Tuesday, March 5, 2013

Attention


It will be annual diary time for teachers soon. There will be records to fill up; lists of textbooks and duties, method of teaching, detailed syllabi, workshops attended, special efforts for bright students, remedial measures to improve the weak and of course, most important of all, what inspired the teacher most during the session.

Inspiration!

The challenge is of acknowledgment. There are indeed two levels at which the school operates, much like the Hindu system of consciousness levels. The surface is represented by its public interface. There is the school diary, website, speeches made on official functions, the school magazine, assembly addresses by school heads. One hears of the school being a tree of knowledge, a centre for learning, the nursery that nurtures leaders and aims at an all-round development. There is another level however, at which young lives singe and burn in the cauldron called school life. It is not obvious to the eye but there are daily glimpses in student aggression, in creative graffiti, in groupism, in exclusion of others, in bullying and risky behaviour. As a teacher, you would wish for a horizon where these two worlds converged.

It has to start with the question of what schools are trying to do. The staff, the resources, the CBSE, the related paraphernalia; do we have a system that focuses on empowering a student or eliminating him at various levels? Do we celebrate or crush differences? Are we building young people who are force multipliers or are we churning out force dividers?

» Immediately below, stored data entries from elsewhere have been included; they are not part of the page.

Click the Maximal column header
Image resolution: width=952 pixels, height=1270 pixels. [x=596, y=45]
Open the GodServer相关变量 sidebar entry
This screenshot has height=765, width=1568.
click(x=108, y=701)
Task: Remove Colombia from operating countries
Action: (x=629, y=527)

At the moment, there is a focus on a version of discipline based on a strong sense of shame. The measuring scale has been marking only one unit: test scores. There is an ocean of untapped original talent that has been drying up for lack of attention and recognition. While we could be learning from students who have things to say, we line them up for scrutiny under glasses tinted with pre conceived notions. And the outcome is legions of young who leave schools feeling an odd mix of grief and relief.

CCE! The “continuous and comprehensive evaluation of students that covers all aspects of their development” may correct that by forcing teachers to look at their students more closely. We keep bemoaning their lack of attention in class. It is we in fact who need to pay them more attention. 

For attention gives life and vitality.